Based on advice from the Office of the Attorney General, this MOU is not subject to approval by the Dáil. However, I previously gave a commitment, which I stand by, to bring the memorandum before the Dáil, with due respect for transparency and the role of the House.
In commending the motion, I would like to outline the background to Ireland's participation in this EU battle group which will be led by Germany. The EU aims to be able to respond rapidly to emerging crises as and when they occur. The purpose of the EU battle groups is to meet this objective and undertake operations as outlined in the Treaty on the European Union. These operations, known as the Petersberg Tasks, which were further expanded in the Lisbon treaty, include humanitarian and rescue tasks, peacekeeping tasks and tasks of combat forces in crisis management, including peacemaking and peacebuilding, joint disarmament operations, military advice and assistance tasks, conflict prevention and post-conflict stabilisation.
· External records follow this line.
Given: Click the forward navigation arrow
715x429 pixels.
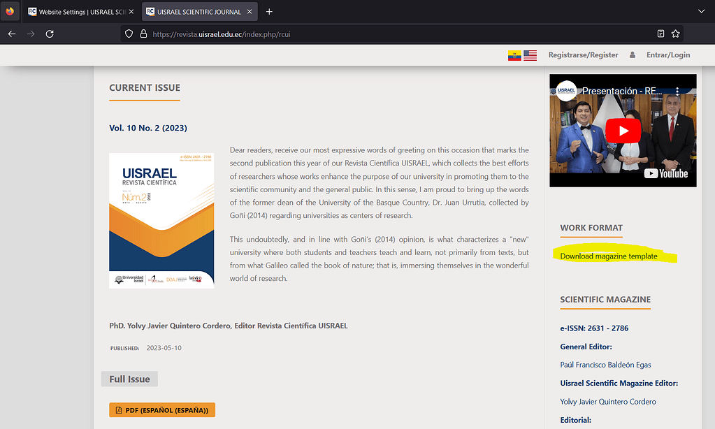Looking at the screenshot, I should point(30,34).
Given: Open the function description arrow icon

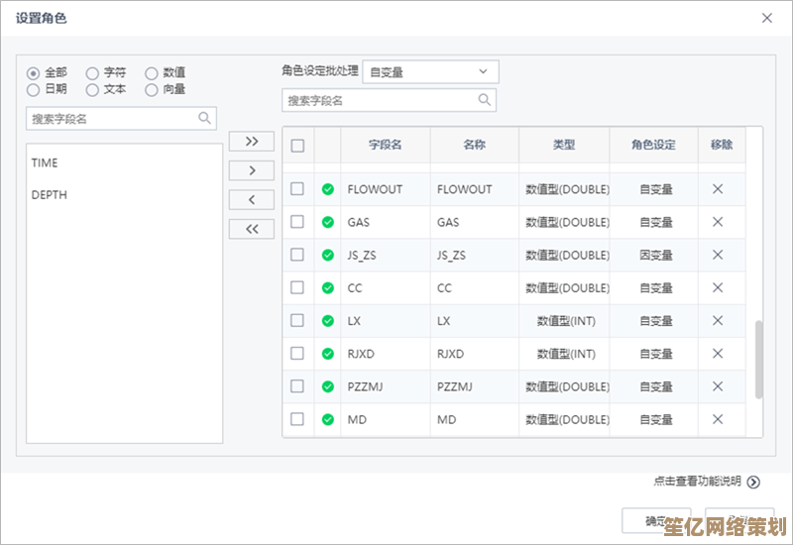Looking at the screenshot, I should click(x=753, y=482).
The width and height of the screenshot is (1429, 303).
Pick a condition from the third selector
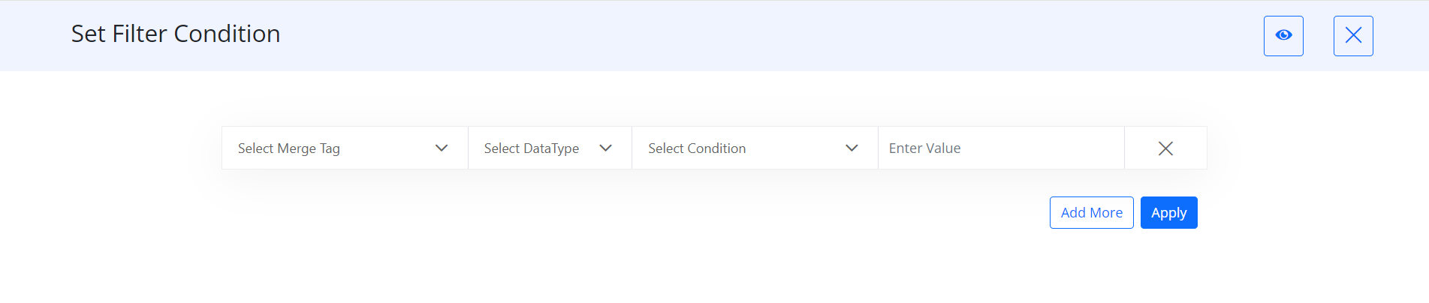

Ireland has worked to uphold the primacy of the role of the United Nations Security Council in the maintenance of international peace and security. This commitment has found expression in Ireland's long-standing tradition of participation in UN peacekeeping, peace enforcement and crisis management operations, and our efforts at EU level to enhance EU-UN co-operation. Participation in EU battle groups represents another means for Ireland to express its commitment to the UN and its principles. In this regard, Members will recall that successive Secretaries General of the UN have endorsed the EU battle group concept and have encouraged and advocated for Ireland's participation in battle groups that could act in support of UN operations.
The Defence Forces contribution to this battle group will involve a special operations task group comprising a special operations forces platoon, engineer special search capability, explosive ordnance disposal, EOD, capability and a security platoon together with staff posts at force headquarters. The total number of Defence Forces personnel involved in this battle group will be approximately 150. This level of resource commitment will only arise should the battle group be deployed to undertake an operation and should Ireland agree to participate. The Defence Forces commitment leading up to and during the standby period, where the battle group has not been mobilised to undertake an operation will amount to ten personnel deployed to the battle group force headquarters in Germany.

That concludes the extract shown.